How we filled in the blanks to understand access to EV charging at home.

Kasia Kozlowska
Arup’s City Modelling Lab
6 min readMay 11, 2023

--

We are currently working on modelling the future charging demand of electric vehicles (EVs). We think people are most likely to charge their car at home — if they can — and we believe the ability to charge at home will depend on the type of accommodation they live in. People living in detached and semi-detached houses are more likely to have access to charging facilities at home than those living in terraced houses or apartments, for example.

We use Open Street Map (OSM) data to build our representations of transport networks and activity locations, but most buildings in OSM do not have sufficient data to classify them into accommodation types. In this blog, we attempt to use the wider data in OSM and the Irish census to infer the information we need and fill in these gaps.

Photo by Zaptec on Unsplash

OSM is the source of a wealth of information. The OSM dataset covers the whole globe (to varying degrees of accuracy) and you can find pretty detailed information about administrative areas, transport networks, and buildings. Buildings are what we will be focusing on in this blog.

The agents in our models have been rigorously assigned a home location during their synthesis using City Modelling Lab’s osmox tool. We are planning to check each agent’s home against OSM building polygons to assign them an accommodation_type attribute (such as detached, semi-detached, terraced, flat), which will impact their EV charging behaviour in our simulations.

Photo by Photoholgic on Unsplash

Open Street Map tags

Screenshot of https://overpass-turbo.eu/ query for `building=*` (any building object in this area)

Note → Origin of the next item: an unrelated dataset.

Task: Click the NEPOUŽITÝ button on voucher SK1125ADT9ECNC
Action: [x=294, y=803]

OSM objects hold a lot of information in the form of tags. These tags, like the OSM objects themselves, are created by OSM’s community of volunteers, without whom this amazing dataset would not exist. Open collaboration at its finest! ❤

You can find a spatial polygon in OSM for almost anything — up to and including garden sheds! Often, however, the tags assigned to these polygons are not very descriptive and without a human looking at the map, it’s hard to say what the building is. Sometimes the tags can be downright cryptic, like when a building is tagged with building=yes .

Screenshot of https://overpass-turbo.eu/ query for `building=yes`

Some houses are tagged with house or residential, which is better than yes, but still lacking the information we need to understand the probable availability of charging facilities.

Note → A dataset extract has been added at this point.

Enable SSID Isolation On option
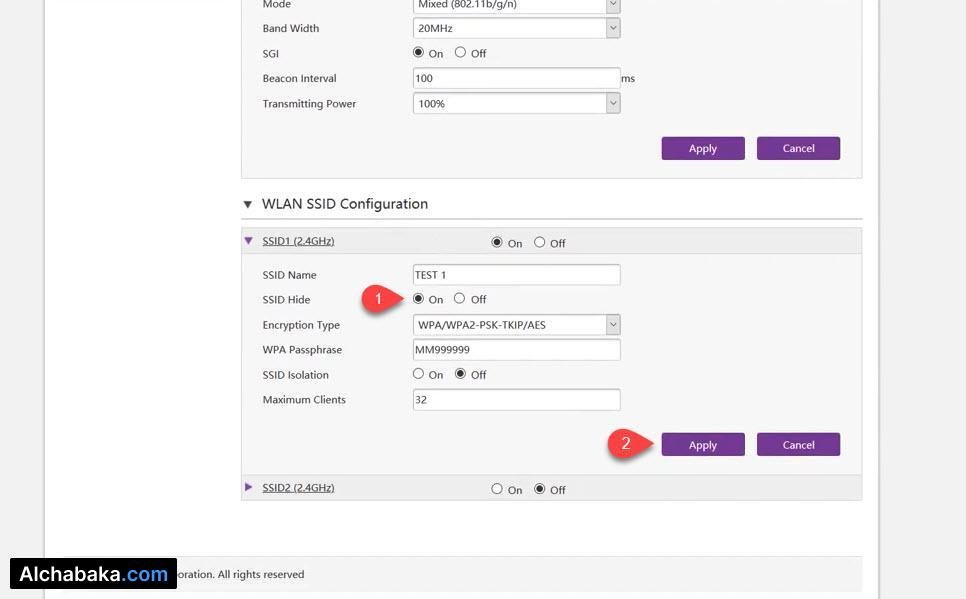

Screenshot of https://overpass-turbo.eu/ query for `building=house`

In an ideal world, buildings would be tagged with one of the following OSM tags: apartments, bungalow, detached, dormitory, semi_detached or terrace. Only a limited number of buildings are tagged in this descriptive way however, so we’ve done some work to infer what that tag may be in the cases where it is missing.

Filling in the gaps

We can theoretically deduce the type of housing somebody lives in if we know the number of neighbouring properties their house has. A house with zero neighbouring properties is detached; a house with one neighbouring property is semi-detached, a house with two is terraced, and so on. We decided to use this kind of deduction to our advantage.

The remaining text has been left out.